數字化帶來了數據化,但數字化不能替代數據化。今天,很多學校都在進行“電子書包”的課程教學實踐,但有不少實踐者認為,所為電子書包,就是將紙質的課本和教輔資料數字化,裝入電腦中讓學生上課中使用,這其實是對電子書包最大的誤解。電子書包的核心在于數據化,要通過對學生學習過程所記錄的大數據分析,把握學生的個性化學習特征,以便給予更有針對性的指導。
三、需要關注的一些問題
從教育的角度看,大數據時代的來臨,對教育的變革將帶來巨大的影響。
首先是教育內容要進行革新。大數據使得傳統的因果思維方式、科學研究方式不再是生活、工作起主導地位的方式,這必然要求我們在教學中要將這些變化和學生講清楚,以便他們能夠在今后走上社會的時候有足夠的能力迎接挑戰。

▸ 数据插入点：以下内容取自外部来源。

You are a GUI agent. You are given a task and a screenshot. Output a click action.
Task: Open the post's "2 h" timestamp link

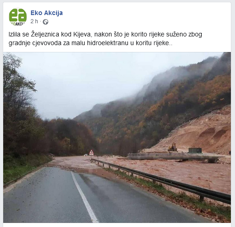34,21
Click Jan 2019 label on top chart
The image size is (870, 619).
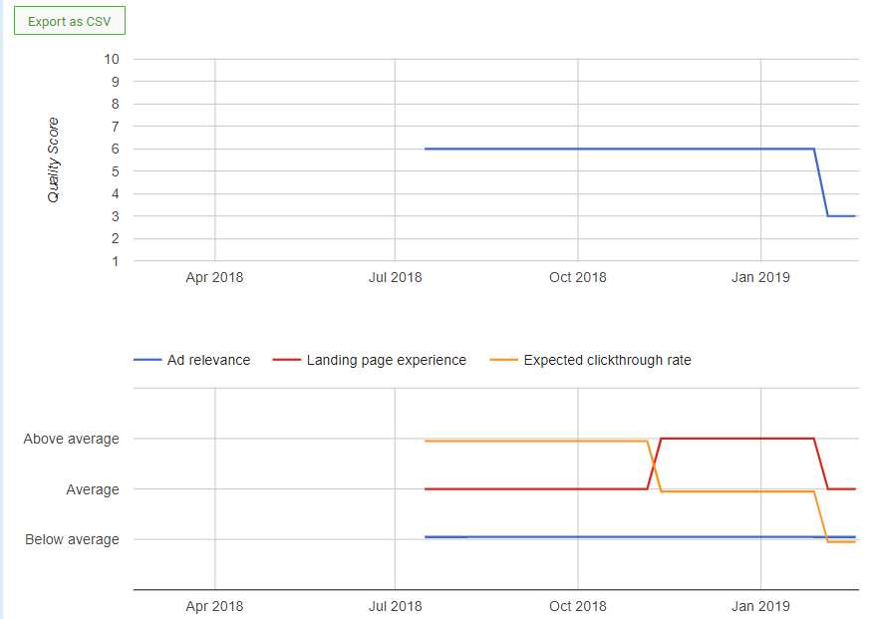pos(760,277)

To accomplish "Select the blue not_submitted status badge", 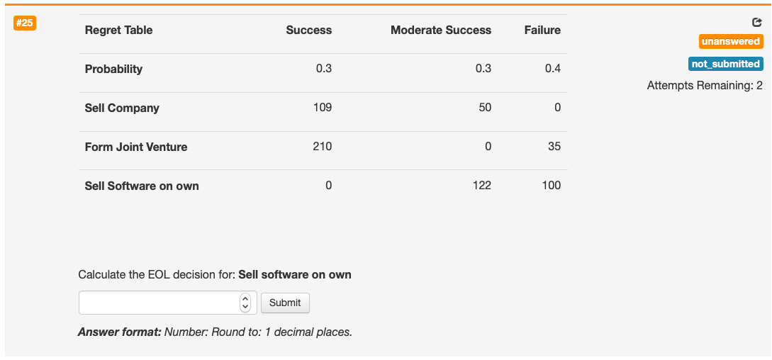I will coord(726,64).
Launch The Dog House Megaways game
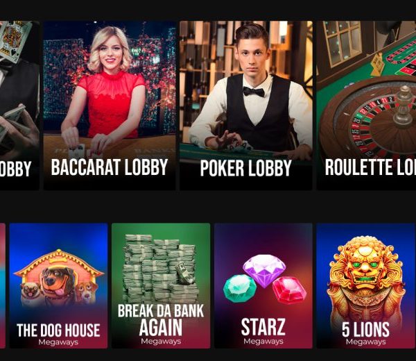416x361 pixels. 58,285
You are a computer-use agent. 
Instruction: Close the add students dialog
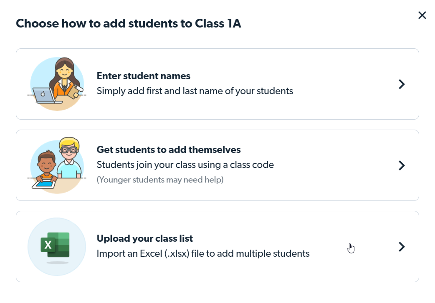422,15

其次是教學方式要進行革新。過去的教學,因為沒有大量數據的支撐,該教什么全憑教師自己跟著感覺走。今天,我們可以將教師的教學視頻掛在晚上,通過深度分析學生在觀看視頻的過程中在哪些地方停頓或者重放的頻次比較高,來找出學生不明確或者課程吸引人的地方,幫助教師改進教學、確定教學重點。這必然導致教師教學方式的變革。
第三是學習路徑會發生變化。在過去,如果你想成為一個優秀的生物學家,一定要認識很多生物學家。今天,要解決一個生物難題,可能與天體物理學家或者數據視圖設計師聯系就可以實現。
第四是要防止對數據的癡迷。一方面,我們要研究學校長期以來儲存下來的大量數據,同時積累學校每天的教育數據,為進入大數據時代做好充分的思想準備;另一方面,要喚醒學校里沉睡的數據,讓其在學校管理和教師教學中發揮更大的作用;再一方面,也要防止出現另一個極端,那就是對數據的癡迷。能僅僅為了收集數據而收集數據,要讓數據在如何全面反映一個學生的能力、全面反映教師的教育質量等方面做出實踐和探索。